• Text section
>>>>>
Memorandum by Mr. Joseph W. Ballantine to the Secretary of State

Mr. Secretary: In connection with your proposed call upon the President to discuss with him the proposal of the Japanese Government which the Japanese Ambassador desires to present to him on [Page 404] August 2860 in regard to a meeting of the heads of the American and Japanese Governments for the purpose of endeavoring to reach a peaceful settlement covering the Pacific area, observations are offered as follows:

It seems apparent from the character of the document which the Japanese Ambassador proposes to hand to the President, a copy of which he handed you last night,61 and various other indications that the Japanese Government will adopt a strategy designed to put through an agreement couched in general terms which will leave the application of those terms wide open. The Japanese will probably argue that the situation calls for speedy action on the ground that only in this way can there be averted the danger of control of the Japanese Government passing into the hands of the extremists, which would result in the opportunity being lost for a peaceful adjustment of relations between the United States and Japan. (Our Embassy has reported that the internal situation in Japan is serious and there may be a sound basis for this argument.) The Japanese will probably also argue that for this reason it is essential that points of agreement be confined to broad questions leaving specific details to be dealt with subsequently.
<<<<<
• Record extracts
>>>>>
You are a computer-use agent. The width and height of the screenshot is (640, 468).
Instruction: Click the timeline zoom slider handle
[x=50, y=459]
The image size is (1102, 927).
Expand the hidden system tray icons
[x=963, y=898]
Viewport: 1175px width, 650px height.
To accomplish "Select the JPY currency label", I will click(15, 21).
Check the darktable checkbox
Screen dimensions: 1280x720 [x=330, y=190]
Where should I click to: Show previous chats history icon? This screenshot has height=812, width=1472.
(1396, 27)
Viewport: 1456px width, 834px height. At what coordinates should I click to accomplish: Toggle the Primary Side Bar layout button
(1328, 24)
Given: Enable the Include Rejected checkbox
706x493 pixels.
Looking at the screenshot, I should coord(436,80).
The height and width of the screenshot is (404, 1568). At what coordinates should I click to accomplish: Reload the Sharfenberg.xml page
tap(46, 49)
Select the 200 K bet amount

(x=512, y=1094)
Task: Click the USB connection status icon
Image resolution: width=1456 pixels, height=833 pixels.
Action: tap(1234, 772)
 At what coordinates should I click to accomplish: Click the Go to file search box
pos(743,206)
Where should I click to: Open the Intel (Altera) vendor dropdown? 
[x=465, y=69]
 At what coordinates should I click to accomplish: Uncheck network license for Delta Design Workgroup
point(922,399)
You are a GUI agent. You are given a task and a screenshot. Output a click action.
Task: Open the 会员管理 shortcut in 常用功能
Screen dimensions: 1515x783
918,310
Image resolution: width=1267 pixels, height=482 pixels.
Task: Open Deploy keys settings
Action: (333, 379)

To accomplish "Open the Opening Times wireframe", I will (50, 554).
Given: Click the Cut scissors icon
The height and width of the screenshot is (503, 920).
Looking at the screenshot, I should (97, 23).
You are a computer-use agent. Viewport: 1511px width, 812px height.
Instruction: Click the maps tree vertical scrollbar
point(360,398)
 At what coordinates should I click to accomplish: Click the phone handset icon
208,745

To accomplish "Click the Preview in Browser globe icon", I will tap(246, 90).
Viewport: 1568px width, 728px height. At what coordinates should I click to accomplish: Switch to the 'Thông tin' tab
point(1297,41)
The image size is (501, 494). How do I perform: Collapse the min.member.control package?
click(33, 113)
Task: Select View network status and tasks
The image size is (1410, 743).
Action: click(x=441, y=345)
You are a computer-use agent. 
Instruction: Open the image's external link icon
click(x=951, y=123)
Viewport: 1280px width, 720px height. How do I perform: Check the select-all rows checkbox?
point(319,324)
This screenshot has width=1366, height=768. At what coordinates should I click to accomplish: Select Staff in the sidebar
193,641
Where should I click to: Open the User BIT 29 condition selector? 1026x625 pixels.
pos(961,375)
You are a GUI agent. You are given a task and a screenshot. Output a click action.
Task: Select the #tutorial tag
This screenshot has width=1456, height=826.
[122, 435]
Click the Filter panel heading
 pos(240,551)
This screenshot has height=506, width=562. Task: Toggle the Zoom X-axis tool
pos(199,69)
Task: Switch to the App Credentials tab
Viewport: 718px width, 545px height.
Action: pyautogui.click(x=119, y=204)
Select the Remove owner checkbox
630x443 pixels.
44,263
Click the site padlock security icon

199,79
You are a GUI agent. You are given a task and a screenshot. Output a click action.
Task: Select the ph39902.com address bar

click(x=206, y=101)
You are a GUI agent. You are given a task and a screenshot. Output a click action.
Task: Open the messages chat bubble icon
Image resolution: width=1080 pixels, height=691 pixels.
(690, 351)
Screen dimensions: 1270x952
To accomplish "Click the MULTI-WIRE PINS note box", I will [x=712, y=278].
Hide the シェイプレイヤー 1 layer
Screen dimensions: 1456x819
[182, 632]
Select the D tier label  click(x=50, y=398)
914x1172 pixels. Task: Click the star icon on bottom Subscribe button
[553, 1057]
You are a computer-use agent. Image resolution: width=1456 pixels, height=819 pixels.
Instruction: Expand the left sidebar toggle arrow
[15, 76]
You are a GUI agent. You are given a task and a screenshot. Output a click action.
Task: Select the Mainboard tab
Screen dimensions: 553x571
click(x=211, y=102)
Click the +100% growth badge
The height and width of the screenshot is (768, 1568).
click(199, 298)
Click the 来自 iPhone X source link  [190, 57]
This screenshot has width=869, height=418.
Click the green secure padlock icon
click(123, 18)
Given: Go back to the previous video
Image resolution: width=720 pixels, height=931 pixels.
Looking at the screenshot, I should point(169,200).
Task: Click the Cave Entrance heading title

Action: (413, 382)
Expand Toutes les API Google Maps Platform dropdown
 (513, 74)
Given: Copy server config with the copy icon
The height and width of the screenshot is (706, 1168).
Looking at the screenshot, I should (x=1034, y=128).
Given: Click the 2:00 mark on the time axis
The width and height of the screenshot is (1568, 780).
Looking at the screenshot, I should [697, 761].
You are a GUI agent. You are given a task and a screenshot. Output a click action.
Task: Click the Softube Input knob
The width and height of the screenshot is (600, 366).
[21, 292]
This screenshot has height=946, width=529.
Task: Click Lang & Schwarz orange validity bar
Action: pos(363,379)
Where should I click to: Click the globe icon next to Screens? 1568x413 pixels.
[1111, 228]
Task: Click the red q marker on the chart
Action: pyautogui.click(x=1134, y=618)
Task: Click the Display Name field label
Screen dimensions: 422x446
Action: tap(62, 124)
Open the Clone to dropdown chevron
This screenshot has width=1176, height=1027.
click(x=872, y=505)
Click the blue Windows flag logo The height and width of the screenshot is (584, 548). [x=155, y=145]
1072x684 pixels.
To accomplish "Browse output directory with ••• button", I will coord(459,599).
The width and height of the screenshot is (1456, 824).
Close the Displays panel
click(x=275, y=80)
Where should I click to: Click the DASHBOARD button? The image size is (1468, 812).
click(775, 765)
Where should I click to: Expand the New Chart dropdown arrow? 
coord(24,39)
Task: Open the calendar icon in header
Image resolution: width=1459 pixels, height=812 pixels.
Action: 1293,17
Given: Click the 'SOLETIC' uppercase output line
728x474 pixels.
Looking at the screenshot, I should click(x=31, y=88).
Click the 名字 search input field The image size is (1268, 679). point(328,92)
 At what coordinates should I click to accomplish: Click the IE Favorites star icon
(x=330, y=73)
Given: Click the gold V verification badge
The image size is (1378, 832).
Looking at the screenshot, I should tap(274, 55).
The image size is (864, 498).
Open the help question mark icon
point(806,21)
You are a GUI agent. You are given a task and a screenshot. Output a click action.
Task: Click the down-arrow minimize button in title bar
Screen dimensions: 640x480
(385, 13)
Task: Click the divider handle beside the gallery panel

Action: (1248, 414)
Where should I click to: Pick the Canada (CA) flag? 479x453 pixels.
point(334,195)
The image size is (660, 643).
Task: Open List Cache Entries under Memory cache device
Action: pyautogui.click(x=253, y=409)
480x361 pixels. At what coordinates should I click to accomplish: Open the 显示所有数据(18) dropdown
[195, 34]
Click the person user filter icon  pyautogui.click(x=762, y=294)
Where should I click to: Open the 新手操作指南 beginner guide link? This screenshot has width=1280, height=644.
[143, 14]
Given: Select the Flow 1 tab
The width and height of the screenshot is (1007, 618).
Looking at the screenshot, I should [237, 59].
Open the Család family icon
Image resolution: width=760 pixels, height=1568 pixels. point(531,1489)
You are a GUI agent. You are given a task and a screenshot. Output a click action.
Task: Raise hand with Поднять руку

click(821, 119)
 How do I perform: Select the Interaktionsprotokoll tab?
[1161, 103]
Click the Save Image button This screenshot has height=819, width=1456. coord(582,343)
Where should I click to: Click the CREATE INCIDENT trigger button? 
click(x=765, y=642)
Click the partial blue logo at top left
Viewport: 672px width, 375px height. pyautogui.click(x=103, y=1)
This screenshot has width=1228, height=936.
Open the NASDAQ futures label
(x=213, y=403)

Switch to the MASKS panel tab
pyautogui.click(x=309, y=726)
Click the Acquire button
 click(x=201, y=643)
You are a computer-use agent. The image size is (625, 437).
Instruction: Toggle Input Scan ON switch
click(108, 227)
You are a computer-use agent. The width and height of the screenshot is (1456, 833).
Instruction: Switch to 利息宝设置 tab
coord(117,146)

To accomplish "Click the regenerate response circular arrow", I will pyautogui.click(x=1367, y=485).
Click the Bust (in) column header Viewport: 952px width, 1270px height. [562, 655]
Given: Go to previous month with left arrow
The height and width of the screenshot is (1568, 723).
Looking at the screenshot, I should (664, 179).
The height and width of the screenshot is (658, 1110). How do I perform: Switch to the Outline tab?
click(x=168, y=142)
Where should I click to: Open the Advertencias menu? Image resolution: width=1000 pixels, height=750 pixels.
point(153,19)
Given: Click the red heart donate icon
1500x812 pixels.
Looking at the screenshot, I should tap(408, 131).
<<<<<
• Your instructions
Can you print the whole memorandum to the Secretary of State from above, word for word and with nothing left out?

• Solution below
Memorandum by Mr. Joseph W. Ballantine to the Secretary of State

Mr. Secretary: In connection with your proposed call upon the President to discuss with him the proposal of the Japanese Government which the Japanese Ambassador desires to present to him on [Page 404] August 2860 in regard to a meeting of the heads of the American and Japanese Governments for the purpose of endeavoring to reach a peaceful settlement covering the Pacific area, observations are offered as follows:

It seems apparent from the character of the document which the Japanese Ambassador proposes to hand to the President, a copy of which he handed you last night,61 and various other indications that the Japanese Government will adopt a strategy designed to put through an agreement couched in general terms which will leave the application of those terms wide open. The Japanese will probably argue that the situation calls for speedy action on the ground that only in this way can there be averted the danger of control of the Japanese Government passing into the hands of the extremists, which would result in the opportunity being lost for a peaceful adjustment of relations between the United States and Japan. (Our Embassy has reported that the internal situation in Japan is serious and there may be a sound basis for this argument.) The Japanese will probably also argue that for this reason it is essential that points of agreement be confined to broad questions leaving specific details to be dealt with subsequently.